BEGIN SUPPLIED ENTRIES

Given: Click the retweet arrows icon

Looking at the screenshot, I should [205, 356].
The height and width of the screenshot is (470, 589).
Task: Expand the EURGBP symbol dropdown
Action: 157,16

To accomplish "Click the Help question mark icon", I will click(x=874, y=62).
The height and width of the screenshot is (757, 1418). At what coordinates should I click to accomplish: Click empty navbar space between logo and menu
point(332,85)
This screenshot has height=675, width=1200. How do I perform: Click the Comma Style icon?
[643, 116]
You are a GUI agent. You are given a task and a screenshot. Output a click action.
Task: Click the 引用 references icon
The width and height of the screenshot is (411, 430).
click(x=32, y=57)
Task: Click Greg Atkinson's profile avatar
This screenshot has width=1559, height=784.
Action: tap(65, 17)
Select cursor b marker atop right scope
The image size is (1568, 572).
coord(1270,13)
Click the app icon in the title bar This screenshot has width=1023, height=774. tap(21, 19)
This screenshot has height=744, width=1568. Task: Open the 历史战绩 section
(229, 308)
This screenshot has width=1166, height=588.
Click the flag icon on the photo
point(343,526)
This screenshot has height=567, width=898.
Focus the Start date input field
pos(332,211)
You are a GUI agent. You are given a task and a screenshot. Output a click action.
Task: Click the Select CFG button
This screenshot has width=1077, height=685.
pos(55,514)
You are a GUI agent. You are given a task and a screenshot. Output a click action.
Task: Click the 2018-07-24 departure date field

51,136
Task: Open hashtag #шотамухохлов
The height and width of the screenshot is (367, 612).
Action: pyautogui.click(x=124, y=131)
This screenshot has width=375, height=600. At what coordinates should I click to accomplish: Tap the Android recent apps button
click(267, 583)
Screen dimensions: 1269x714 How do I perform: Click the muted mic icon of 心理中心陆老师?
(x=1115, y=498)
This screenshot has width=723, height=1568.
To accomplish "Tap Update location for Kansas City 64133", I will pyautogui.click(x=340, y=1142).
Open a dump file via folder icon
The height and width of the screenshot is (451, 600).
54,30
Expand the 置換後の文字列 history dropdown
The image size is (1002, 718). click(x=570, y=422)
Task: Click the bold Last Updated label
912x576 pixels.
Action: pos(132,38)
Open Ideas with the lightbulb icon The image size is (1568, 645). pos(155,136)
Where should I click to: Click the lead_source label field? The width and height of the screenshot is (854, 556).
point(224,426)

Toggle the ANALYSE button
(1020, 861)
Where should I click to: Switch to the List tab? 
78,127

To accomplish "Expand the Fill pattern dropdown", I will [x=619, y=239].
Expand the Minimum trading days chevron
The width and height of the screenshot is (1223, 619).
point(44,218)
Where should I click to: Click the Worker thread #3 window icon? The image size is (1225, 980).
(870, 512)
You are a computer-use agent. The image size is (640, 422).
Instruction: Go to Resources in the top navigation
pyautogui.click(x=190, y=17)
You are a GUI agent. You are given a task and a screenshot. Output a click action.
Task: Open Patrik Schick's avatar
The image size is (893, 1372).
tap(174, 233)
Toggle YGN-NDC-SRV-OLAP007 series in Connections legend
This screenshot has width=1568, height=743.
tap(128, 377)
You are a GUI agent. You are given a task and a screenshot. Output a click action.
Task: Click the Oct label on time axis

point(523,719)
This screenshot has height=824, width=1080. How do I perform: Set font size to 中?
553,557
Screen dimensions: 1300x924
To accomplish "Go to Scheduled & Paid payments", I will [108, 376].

END SUPPLIED ENTRIES

§ **YOUR OBJECTIVE**
In the records above, find each line that mentions the string "avatar", then copy it.

§ **ANSWER TO THIS PROBLEM**
Task: Click Greg Atkinson's profile avatar
Task: Open Patrik Schick's avatar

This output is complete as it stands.